_What you will do_: Each line in the entries below that holds the word "computer" belongs in the answer.

(Saved entries)
________________________
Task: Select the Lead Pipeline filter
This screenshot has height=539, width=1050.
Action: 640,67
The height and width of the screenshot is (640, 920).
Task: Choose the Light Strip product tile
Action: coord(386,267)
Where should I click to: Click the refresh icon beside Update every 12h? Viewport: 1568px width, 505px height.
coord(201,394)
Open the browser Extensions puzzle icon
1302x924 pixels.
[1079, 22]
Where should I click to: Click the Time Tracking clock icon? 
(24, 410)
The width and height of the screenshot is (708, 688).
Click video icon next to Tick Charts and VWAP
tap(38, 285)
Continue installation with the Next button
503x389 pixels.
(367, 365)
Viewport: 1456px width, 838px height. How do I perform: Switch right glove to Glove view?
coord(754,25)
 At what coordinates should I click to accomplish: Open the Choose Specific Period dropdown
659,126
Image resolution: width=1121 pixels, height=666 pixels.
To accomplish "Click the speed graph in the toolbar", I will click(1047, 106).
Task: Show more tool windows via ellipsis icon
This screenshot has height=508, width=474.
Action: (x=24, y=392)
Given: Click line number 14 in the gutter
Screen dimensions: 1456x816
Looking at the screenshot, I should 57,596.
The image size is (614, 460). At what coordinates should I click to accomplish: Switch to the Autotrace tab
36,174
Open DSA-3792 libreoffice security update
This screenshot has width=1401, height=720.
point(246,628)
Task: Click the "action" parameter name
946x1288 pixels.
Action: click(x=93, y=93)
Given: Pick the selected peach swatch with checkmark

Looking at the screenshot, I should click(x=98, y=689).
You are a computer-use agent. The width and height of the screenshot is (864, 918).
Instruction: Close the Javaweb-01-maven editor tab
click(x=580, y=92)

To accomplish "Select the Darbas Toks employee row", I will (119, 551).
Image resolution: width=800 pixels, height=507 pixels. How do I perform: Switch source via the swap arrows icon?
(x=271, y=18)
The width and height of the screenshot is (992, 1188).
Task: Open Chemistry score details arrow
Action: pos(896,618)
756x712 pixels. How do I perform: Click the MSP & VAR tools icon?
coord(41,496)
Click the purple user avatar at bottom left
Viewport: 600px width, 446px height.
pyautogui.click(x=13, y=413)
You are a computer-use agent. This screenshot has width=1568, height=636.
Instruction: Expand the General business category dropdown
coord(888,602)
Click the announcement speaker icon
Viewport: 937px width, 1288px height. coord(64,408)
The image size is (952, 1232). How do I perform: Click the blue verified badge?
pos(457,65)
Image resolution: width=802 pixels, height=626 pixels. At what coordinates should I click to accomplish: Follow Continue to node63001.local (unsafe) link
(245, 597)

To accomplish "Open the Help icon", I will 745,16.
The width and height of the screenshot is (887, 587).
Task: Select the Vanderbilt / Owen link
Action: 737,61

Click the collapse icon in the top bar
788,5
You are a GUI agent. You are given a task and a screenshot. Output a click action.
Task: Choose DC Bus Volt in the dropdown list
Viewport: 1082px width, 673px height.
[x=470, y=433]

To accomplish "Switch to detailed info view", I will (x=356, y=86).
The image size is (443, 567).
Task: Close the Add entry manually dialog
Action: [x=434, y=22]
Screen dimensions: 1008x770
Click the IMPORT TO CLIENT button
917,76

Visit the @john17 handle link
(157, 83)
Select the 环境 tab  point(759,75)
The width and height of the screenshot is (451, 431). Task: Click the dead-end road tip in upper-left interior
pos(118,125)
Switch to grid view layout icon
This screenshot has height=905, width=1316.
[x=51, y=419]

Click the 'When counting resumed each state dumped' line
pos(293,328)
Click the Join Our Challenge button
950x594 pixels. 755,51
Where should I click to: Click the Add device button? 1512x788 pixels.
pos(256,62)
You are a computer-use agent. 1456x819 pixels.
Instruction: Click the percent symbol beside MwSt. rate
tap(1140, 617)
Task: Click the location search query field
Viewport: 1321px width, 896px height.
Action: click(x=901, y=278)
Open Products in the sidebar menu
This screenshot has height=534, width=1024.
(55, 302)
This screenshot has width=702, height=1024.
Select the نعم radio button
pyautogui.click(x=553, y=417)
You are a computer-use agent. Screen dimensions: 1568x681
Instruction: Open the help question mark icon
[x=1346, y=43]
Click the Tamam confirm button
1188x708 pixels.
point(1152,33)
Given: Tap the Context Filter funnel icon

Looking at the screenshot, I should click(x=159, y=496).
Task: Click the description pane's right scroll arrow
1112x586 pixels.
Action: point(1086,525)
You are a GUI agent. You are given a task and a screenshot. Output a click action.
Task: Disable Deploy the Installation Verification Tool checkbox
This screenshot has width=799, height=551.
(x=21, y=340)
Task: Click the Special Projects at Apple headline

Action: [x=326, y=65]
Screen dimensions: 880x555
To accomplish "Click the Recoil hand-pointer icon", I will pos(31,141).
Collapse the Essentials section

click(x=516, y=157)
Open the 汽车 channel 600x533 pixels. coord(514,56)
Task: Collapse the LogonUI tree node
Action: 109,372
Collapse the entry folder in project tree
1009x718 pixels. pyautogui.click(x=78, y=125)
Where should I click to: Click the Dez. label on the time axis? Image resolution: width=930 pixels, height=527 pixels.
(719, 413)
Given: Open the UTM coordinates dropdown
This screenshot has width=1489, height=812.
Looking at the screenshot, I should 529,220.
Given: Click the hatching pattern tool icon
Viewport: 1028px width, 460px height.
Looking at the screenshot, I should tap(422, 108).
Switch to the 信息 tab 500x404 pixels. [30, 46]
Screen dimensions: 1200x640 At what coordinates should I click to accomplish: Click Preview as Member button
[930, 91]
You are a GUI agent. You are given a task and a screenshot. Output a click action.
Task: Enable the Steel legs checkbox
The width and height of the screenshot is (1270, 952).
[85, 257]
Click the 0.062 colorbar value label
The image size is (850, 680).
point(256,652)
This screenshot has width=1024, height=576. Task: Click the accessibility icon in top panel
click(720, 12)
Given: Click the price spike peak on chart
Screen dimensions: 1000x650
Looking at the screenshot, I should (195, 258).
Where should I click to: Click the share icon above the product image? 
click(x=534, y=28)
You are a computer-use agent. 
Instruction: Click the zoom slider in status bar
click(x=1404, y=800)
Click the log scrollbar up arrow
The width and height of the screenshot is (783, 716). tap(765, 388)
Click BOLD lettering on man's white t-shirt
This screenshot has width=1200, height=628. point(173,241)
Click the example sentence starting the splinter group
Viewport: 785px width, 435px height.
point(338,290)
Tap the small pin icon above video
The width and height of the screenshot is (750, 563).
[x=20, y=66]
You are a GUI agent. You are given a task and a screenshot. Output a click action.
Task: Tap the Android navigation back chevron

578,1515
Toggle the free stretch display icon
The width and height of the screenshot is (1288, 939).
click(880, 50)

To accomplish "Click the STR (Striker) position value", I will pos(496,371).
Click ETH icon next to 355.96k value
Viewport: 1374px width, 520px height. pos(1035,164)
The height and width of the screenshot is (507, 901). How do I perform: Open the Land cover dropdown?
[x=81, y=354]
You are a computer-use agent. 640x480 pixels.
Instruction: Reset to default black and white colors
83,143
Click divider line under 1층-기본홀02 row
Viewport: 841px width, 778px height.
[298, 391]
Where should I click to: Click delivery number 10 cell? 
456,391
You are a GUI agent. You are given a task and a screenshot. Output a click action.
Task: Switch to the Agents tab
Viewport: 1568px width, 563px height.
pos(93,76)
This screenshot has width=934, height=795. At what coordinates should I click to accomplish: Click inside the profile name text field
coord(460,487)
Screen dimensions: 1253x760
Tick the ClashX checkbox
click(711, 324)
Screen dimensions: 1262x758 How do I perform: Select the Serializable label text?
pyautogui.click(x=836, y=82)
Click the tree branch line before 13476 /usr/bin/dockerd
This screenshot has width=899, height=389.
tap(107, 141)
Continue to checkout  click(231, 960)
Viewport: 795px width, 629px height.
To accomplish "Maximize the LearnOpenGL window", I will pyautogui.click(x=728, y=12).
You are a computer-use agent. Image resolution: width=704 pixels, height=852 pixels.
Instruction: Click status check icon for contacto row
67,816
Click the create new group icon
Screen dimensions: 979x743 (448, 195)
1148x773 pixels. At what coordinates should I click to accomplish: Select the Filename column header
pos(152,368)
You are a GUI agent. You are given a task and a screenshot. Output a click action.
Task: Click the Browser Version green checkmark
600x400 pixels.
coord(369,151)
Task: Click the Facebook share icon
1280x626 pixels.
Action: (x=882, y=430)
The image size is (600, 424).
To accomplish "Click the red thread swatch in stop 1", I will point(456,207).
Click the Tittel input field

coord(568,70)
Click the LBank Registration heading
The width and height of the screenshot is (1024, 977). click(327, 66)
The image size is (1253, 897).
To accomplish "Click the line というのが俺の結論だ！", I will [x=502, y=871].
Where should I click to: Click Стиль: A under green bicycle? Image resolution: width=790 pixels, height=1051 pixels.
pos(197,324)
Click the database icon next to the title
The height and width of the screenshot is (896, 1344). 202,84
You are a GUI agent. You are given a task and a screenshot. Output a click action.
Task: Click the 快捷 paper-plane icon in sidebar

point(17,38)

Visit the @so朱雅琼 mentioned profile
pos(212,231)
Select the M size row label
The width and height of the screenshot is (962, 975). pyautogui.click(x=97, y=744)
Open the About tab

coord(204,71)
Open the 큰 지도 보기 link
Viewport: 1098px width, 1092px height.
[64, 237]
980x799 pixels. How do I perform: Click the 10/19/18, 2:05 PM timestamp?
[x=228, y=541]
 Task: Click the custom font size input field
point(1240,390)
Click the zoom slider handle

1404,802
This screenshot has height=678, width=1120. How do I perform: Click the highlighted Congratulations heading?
________________________
_Solution for this problem_:
You are a computer-use agent. The width and height of the screenshot is (864, 918).
You are a computer-use agent. This screenshot has width=1568, height=636.
You are a computer-use agent. 1456x819 pixels.
You are a computer-use agent. Screen dimensions: 1568x681
You are a computer-use agent. 
You are a computer-use agent. 640x480 pixels.
You are a computer-use agent. Image resolution: width=704 pixels, height=852 pixels.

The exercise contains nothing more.